Start Records shown

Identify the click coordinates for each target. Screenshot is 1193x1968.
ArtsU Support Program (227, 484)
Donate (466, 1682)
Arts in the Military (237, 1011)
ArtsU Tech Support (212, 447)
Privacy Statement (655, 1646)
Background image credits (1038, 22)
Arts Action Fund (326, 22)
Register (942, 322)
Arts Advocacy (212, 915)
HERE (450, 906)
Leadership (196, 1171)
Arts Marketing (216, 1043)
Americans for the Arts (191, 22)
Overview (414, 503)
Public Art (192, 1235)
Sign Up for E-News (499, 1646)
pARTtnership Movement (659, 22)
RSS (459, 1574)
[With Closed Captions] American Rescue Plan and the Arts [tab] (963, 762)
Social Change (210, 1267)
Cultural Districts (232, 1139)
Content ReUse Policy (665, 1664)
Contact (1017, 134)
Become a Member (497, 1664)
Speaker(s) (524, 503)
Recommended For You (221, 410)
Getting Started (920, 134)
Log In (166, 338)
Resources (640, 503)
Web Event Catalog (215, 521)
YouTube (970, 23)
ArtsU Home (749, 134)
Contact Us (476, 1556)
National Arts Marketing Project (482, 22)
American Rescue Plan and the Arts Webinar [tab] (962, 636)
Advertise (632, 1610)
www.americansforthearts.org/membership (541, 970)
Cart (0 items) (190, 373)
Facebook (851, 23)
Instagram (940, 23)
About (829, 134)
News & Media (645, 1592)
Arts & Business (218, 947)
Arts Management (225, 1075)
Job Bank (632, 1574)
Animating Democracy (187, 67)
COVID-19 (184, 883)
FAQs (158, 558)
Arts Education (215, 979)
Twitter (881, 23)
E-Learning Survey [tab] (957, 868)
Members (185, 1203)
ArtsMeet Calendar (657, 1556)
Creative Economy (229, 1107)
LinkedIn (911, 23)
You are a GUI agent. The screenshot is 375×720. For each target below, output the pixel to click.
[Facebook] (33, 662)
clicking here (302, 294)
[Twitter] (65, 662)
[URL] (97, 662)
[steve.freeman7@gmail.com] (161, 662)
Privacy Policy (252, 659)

End Records shown

### Exercise requirements:
Reproduce the records starting at the line containing "News & Media (645, 1592)" and ending at the end of the records, requests included, with both values of every answer coordinate offset by 33. Leave all numbers in the requests unchanged.

### Solution for this problem:
News & Media (678, 1625)
Arts & Business (251, 980)
Arts Management (258, 1108)
Job Bank (665, 1607)
Animating Democracy (220, 100)
COVID-19 (217, 916)
FAQs (191, 591)
Arts Education (248, 1012)
Twitter (914, 56)
E-Learning Survey [tab] (990, 901)
Members (218, 1236)
ArtsMeet Calendar (690, 1589)
Creative Economy (262, 1140)
LinkedIn (944, 56)
You are a GUI agent. The screenshot is 375×720. For each target below, output the pixel to click.
[Facebook] (66, 695)
clicking here (335, 327)
[Twitter] (98, 695)
[URL] (130, 695)
[steve.freeman7@gmail.com] (194, 695)
Privacy Policy (285, 692)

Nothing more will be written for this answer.